优点:瓶颈卷积滤波器大大降低了DNNs的内存和延迟需求。对于大多数计算机视觉任务,这些方法能够获得SOTA性能。滤波压缩与剪枝和量化技术正交(互不影响),因此这三种技术可以一起使用,从而进一步降低能耗。
缺点及改进方向:已经证明 1×1卷积在小型DNN中计算开销很大,导致精度较差,这主要是因为运算强度太低,无法有效利用硬件。通过对内存的有效管理,可以提高深度可分离卷积的运算强度;通过优化缓存中参数的空间和时间局域性,可以减少内存访问次数。
2、矩阵分解
通过将张量或矩阵分解为合积形式(sum-product form),将多维张量分解为更小的矩阵,从而可以消除冗余计算。一些因子分解方法可以将DNN模型加速4 倍以上,因为它们能够将矩阵分解为更密集的参数矩阵,且能够避免非结构化稀疏乘法的局部性问题。

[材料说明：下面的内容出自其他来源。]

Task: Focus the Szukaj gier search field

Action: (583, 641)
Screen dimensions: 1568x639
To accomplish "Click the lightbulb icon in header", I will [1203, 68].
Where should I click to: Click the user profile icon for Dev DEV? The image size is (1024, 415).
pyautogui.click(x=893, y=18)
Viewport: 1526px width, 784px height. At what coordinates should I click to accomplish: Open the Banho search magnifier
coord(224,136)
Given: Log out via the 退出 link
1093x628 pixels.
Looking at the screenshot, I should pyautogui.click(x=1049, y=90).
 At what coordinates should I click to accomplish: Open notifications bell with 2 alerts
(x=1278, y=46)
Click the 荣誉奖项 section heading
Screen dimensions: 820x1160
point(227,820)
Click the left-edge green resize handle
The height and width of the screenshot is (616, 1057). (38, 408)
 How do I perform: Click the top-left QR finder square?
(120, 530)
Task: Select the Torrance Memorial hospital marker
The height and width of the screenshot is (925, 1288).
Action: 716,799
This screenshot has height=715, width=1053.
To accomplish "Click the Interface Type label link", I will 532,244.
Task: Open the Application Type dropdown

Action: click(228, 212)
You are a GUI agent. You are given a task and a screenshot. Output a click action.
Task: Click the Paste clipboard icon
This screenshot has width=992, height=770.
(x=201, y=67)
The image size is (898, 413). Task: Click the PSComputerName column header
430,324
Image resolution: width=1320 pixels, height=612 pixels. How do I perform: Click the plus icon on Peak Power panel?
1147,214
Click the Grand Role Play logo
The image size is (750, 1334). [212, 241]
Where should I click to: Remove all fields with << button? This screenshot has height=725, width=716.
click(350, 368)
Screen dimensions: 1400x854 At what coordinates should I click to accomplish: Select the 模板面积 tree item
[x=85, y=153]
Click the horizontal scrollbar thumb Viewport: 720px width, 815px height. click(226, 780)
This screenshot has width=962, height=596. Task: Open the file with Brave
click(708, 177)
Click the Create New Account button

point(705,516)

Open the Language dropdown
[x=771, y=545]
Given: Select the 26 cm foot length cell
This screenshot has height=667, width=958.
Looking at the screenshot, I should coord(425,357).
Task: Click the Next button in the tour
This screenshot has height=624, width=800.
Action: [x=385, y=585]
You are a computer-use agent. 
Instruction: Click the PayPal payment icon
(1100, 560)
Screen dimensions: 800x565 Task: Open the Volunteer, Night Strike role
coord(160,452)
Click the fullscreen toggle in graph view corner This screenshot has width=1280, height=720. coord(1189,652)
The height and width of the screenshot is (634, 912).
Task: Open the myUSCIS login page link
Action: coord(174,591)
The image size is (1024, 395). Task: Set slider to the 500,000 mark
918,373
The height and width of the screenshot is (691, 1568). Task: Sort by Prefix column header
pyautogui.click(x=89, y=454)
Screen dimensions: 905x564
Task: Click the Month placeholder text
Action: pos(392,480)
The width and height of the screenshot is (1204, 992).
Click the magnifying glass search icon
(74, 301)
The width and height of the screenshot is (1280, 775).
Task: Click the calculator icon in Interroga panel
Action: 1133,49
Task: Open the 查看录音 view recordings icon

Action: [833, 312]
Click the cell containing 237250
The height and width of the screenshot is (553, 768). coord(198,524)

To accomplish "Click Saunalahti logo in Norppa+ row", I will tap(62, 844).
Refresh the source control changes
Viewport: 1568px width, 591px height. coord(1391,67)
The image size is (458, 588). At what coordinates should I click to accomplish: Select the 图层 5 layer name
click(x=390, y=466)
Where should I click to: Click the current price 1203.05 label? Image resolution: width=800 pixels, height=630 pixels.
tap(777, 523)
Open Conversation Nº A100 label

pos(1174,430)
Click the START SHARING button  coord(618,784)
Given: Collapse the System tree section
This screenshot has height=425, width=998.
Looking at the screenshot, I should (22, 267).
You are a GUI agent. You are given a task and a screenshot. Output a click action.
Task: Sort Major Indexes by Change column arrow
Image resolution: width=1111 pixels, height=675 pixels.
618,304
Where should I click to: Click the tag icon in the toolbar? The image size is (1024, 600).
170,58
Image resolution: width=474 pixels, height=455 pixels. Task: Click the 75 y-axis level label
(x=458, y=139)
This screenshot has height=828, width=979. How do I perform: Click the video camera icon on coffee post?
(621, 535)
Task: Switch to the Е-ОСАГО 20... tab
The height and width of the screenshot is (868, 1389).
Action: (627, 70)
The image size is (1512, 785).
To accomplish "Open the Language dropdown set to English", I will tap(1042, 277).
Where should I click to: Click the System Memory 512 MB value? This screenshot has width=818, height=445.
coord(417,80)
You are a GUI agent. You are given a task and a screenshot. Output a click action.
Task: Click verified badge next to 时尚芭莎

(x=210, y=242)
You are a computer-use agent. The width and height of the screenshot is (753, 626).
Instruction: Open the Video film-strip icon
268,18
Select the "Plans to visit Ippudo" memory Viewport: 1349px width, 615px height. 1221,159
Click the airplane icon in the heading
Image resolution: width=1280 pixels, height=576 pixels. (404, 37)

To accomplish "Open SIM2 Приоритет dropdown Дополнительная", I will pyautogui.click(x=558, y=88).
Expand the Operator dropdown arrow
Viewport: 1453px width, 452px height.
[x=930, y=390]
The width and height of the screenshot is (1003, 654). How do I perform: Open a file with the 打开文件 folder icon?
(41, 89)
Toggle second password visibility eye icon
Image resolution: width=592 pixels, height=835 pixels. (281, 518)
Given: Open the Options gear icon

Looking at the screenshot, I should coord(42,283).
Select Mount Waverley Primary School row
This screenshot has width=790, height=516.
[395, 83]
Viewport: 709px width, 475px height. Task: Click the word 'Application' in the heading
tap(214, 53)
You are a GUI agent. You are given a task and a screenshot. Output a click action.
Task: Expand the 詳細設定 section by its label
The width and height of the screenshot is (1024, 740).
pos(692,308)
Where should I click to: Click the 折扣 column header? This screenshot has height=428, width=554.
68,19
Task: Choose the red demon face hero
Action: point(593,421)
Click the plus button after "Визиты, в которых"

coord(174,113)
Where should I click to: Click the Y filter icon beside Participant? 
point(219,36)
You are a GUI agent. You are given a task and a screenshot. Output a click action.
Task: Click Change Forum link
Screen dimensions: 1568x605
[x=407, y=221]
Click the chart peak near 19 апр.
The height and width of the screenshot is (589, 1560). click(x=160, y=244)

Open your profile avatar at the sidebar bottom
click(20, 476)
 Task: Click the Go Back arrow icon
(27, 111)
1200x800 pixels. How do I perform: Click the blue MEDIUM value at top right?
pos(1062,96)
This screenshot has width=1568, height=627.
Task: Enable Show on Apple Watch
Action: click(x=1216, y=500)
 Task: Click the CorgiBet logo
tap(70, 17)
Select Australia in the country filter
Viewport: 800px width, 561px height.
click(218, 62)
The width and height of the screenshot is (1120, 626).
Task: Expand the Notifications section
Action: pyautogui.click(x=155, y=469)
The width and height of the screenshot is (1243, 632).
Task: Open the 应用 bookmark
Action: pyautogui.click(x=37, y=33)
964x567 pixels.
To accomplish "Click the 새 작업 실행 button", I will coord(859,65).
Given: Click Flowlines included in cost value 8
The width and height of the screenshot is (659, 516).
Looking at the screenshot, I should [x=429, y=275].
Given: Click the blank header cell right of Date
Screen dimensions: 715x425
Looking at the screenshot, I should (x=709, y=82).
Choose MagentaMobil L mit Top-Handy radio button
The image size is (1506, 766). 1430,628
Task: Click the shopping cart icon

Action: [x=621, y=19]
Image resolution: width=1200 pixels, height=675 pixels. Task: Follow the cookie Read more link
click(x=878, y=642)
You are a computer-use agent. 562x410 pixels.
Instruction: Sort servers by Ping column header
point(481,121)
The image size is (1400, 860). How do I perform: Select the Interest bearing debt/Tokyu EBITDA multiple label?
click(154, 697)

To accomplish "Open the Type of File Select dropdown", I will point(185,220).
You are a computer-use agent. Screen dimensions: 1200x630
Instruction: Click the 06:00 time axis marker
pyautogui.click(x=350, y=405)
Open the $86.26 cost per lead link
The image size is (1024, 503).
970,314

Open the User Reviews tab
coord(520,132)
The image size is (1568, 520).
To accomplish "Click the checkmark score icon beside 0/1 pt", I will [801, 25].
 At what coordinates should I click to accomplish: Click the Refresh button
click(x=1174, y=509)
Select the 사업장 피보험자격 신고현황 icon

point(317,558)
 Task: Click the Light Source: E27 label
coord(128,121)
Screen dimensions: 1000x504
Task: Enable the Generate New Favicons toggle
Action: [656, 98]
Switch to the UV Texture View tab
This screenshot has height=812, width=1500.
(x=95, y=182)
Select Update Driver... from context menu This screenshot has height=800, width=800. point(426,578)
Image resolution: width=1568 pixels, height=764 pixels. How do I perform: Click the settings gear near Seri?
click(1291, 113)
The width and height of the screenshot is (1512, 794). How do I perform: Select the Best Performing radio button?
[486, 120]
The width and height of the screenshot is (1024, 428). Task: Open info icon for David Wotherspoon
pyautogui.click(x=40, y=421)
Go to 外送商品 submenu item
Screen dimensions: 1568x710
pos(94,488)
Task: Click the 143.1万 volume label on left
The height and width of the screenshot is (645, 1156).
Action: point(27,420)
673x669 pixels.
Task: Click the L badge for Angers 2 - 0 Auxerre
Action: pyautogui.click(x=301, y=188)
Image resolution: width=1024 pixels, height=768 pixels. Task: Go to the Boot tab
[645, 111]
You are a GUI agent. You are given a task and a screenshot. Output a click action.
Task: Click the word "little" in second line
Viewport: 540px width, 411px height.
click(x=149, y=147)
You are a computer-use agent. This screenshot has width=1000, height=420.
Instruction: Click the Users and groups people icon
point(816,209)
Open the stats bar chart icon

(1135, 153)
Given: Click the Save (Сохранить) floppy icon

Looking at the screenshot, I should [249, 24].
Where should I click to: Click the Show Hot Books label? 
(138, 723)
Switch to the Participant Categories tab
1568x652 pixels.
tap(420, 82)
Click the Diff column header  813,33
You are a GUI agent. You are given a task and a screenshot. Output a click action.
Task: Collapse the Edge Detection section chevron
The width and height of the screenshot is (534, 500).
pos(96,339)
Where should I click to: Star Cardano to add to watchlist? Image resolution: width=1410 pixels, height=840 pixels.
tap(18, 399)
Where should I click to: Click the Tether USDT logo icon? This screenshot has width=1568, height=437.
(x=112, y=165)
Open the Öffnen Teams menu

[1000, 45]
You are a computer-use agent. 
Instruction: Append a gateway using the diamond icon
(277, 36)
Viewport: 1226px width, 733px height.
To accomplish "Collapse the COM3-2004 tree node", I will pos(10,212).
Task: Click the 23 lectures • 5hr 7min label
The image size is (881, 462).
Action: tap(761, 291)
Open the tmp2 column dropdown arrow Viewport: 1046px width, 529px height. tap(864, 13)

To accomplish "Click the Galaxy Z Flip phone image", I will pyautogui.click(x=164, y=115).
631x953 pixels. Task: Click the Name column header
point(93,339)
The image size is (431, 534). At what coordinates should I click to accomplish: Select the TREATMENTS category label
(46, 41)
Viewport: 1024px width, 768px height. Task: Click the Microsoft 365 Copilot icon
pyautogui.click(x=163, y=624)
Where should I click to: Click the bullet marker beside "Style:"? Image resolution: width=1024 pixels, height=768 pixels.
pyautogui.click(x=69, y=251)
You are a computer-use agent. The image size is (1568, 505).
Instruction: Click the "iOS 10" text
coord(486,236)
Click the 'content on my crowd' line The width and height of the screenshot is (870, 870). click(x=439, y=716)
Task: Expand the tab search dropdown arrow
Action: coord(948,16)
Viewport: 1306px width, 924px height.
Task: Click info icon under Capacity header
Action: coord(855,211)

为了最小化精度损失,可以按层进行矩阵分解:首先对一层的参数进行因子分解,然后根据重构误差对后续的层再进行因子分解。但逐层优化的方法使得难以将这些方法应用到大型的DNN模型中,因为分解超参的数量会随着模型深度成指数增长。Wen等人使用了紧凑的核形状和深度结构来减少因子分解超参的数量。
关于矩阵分解,有多种技术。Kolda等人证明,大多数因子分解技术都可以用来做DNN模型的加速,但这些技术在精度和计算复杂度之间不一定能够取得最佳的平衡。例如,CPD(典型聚并分解)和BMD(批量归一化分解)在精度上能够做的非常好,但Tucker-2分解和奇异值分解的精度就不怎么样。CPD在压缩上要比BMD好,但CPD相关的优化问题有时却并不可解,这就会导致没法分解,而BMD的因子分解却始终存在。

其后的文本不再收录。